WORK INSTRUCTIONS: Go through the data underneath and copy every line exactly.

_ _ _ _ _ _ _

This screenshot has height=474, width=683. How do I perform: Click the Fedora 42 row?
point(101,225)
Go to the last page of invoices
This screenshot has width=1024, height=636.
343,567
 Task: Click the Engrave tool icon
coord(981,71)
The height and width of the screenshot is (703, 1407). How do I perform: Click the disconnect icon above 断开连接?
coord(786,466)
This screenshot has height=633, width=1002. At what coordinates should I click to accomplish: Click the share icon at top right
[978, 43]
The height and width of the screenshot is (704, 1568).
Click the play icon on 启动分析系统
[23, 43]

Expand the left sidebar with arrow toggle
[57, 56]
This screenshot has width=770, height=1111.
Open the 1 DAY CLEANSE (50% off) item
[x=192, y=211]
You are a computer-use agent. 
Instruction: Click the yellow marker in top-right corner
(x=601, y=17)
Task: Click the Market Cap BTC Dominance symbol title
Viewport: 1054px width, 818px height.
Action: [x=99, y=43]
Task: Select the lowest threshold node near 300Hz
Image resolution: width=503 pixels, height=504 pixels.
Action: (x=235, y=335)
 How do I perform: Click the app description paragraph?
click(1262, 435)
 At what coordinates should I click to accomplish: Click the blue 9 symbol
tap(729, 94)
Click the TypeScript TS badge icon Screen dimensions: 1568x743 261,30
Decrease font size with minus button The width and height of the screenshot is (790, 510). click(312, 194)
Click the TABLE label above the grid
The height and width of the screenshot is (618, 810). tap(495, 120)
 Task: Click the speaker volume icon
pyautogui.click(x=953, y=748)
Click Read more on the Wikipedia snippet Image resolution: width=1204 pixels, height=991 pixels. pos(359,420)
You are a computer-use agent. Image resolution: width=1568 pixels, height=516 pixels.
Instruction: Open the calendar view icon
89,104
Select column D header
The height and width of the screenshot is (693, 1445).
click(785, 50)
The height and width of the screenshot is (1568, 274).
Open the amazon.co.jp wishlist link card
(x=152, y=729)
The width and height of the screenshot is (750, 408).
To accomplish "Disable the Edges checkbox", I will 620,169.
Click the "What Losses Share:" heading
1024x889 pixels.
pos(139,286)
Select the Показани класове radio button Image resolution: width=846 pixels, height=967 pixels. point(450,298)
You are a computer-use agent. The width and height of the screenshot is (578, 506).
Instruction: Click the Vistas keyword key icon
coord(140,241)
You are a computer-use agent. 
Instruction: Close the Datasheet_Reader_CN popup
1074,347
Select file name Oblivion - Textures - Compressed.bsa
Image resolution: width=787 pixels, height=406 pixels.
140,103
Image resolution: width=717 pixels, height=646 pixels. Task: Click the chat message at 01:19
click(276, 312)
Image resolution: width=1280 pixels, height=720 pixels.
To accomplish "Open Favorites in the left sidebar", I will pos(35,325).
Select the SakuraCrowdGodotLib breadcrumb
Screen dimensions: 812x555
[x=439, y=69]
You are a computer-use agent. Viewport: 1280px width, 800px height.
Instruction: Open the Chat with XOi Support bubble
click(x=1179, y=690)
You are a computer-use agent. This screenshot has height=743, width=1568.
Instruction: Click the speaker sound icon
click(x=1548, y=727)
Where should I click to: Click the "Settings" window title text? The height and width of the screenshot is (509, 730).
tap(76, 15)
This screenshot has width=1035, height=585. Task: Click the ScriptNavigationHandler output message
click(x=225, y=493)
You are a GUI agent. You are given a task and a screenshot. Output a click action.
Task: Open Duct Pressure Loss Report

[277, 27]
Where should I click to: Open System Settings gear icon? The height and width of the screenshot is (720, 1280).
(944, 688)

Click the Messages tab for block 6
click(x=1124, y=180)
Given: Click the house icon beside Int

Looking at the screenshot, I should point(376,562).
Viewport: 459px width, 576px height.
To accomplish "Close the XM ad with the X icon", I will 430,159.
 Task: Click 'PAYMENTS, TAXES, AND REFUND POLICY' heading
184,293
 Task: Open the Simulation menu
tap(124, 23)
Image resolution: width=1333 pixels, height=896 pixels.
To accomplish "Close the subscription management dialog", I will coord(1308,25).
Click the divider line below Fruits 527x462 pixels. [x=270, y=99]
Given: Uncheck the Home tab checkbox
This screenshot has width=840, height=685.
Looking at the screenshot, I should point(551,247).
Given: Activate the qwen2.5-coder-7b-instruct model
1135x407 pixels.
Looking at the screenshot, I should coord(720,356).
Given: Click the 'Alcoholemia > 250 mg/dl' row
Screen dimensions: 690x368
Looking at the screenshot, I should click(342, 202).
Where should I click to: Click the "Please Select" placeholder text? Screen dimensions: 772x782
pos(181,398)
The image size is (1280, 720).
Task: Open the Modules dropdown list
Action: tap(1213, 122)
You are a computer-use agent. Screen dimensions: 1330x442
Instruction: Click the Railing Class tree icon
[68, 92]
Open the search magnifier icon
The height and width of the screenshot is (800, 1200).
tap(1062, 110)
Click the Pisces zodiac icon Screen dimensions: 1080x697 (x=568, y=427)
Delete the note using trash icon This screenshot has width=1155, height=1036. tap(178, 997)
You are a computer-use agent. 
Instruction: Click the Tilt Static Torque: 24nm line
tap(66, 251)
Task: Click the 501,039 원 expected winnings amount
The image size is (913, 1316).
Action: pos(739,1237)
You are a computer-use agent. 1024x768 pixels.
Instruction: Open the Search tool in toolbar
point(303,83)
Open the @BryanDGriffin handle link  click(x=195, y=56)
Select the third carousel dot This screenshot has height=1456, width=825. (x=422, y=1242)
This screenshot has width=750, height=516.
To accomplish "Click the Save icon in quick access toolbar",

_ _ _ _ _ _ _

ANSWER TO THE PROBLEM:
This screenshot has height=474, width=683. How do I perform: Click the Fedora 42 row?
point(101,225)
Go to the last page of invoices
This screenshot has width=1024, height=636.
343,567
 Task: Click the Engrave tool icon
coord(981,71)
The height and width of the screenshot is (703, 1407). How do I perform: Click the disconnect icon above 断开连接?
coord(786,466)
This screenshot has height=633, width=1002. At what coordinates should I click to accomplish: Click the share icon at top right
[978, 43]
The height and width of the screenshot is (704, 1568).
Click the play icon on 启动分析系统
[23, 43]

Expand the left sidebar with arrow toggle
[57, 56]
This screenshot has width=770, height=1111.
Open the 1 DAY CLEANSE (50% off) item
[x=192, y=211]
You are a computer-use agent. 
Instruction: Click the yellow marker in top-right corner
(x=601, y=17)
Task: Click the Market Cap BTC Dominance symbol title
Viewport: 1054px width, 818px height.
Action: [x=99, y=43]
Task: Select the lowest threshold node near 300Hz
Image resolution: width=503 pixels, height=504 pixels.
Action: (x=235, y=335)
 How do I perform: Click the app description paragraph?
click(1262, 435)
 At what coordinates should I click to accomplish: Click the blue 9 symbol
tap(729, 94)
Click the TypeScript TS badge icon Screen dimensions: 1568x743 261,30
Decrease font size with minus button The width and height of the screenshot is (790, 510). click(312, 194)
Click the TABLE label above the grid
The height and width of the screenshot is (618, 810). tap(495, 120)
 Task: Click the speaker volume icon
pyautogui.click(x=953, y=748)
Click Read more on the Wikipedia snippet Image resolution: width=1204 pixels, height=991 pixels. pos(359,420)
You are a computer-use agent. Image resolution: width=1568 pixels, height=516 pixels.
Instruction: Open the calendar view icon
89,104
Select column D header
The height and width of the screenshot is (693, 1445).
click(785, 50)
The height and width of the screenshot is (1568, 274).
Open the amazon.co.jp wishlist link card
(x=152, y=729)
The width and height of the screenshot is (750, 408).
To accomplish "Disable the Edges checkbox", I will 620,169.
Click the "What Losses Share:" heading
1024x889 pixels.
pos(139,286)
Select the Показани класове radio button Image resolution: width=846 pixels, height=967 pixels. point(450,298)
You are a computer-use agent. The width and height of the screenshot is (578, 506).
Instruction: Click the Vistas keyword key icon
coord(140,241)
You are a computer-use agent. 
Instruction: Close the Datasheet_Reader_CN popup
1074,347
Select file name Oblivion - Textures - Compressed.bsa
Image resolution: width=787 pixels, height=406 pixels.
140,103
Image resolution: width=717 pixels, height=646 pixels. Task: Click the chat message at 01:19
click(276, 312)
Image resolution: width=1280 pixels, height=720 pixels.
To accomplish "Open Favorites in the left sidebar", I will pos(35,325).
Select the SakuraCrowdGodotLib breadcrumb
Screen dimensions: 812x555
[x=439, y=69]
You are a computer-use agent. Viewport: 1280px width, 800px height.
Instruction: Open the Chat with XOi Support bubble
click(x=1179, y=690)
You are a computer-use agent. This screenshot has height=743, width=1568.
Instruction: Click the speaker sound icon
click(x=1548, y=727)
Where should I click to: Click the "Settings" window title text? The height and width of the screenshot is (509, 730).
tap(76, 15)
This screenshot has width=1035, height=585. Task: Click the ScriptNavigationHandler output message
click(x=225, y=493)
You are a GUI agent. You are given a task and a screenshot. Output a click action.
Task: Open Duct Pressure Loss Report

[277, 27]
Where should I click to: Open System Settings gear icon? The height and width of the screenshot is (720, 1280).
(944, 688)

Click the Messages tab for block 6
click(x=1124, y=180)
Given: Click the house icon beside Int

Looking at the screenshot, I should point(376,562).
Viewport: 459px width, 576px height.
To accomplish "Close the XM ad with the X icon", I will 430,159.
 Task: Click 'PAYMENTS, TAXES, AND REFUND POLICY' heading
184,293
 Task: Open the Simulation menu
tap(124, 23)
Image resolution: width=1333 pixels, height=896 pixels.
To accomplish "Close the subscription management dialog", I will coord(1308,25).
Click the divider line below Fruits 527x462 pixels. [x=270, y=99]
Given: Uncheck the Home tab checkbox
This screenshot has width=840, height=685.
Looking at the screenshot, I should point(551,247).
Given: Activate the qwen2.5-coder-7b-instruct model
1135x407 pixels.
Looking at the screenshot, I should coord(720,356).
Given: Click the 'Alcoholemia > 250 mg/dl' row
Screen dimensions: 690x368
Looking at the screenshot, I should click(342, 202).
Where should I click to: Click the "Please Select" placeholder text? Screen dimensions: 772x782
pos(181,398)
The image size is (1280, 720).
Task: Open the Modules dropdown list
Action: tap(1213, 122)
You are a computer-use agent. Screen dimensions: 1330x442
Instruction: Click the Railing Class tree icon
[68, 92]
Open the search magnifier icon
The height and width of the screenshot is (800, 1200).
tap(1062, 110)
Click the Pisces zodiac icon Screen dimensions: 1080x697 (x=568, y=427)
Delete the note using trash icon This screenshot has width=1155, height=1036. tap(178, 997)
You are a computer-use agent. 
Instruction: Click the Tilt Static Torque: 24nm line
tap(66, 251)
Task: Click the 501,039 원 expected winnings amount
The image size is (913, 1316).
Action: pos(739,1237)
You are a computer-use agent. 1024x768 pixels.
Instruction: Open the Search tool in toolbar
point(303,83)
Open the @BryanDGriffin handle link  click(x=195, y=56)
Select the third carousel dot This screenshot has height=1456, width=825. (x=422, y=1242)
This screenshot has width=750, height=516.
To accomplish "Click the Save icon in quick access toolbar",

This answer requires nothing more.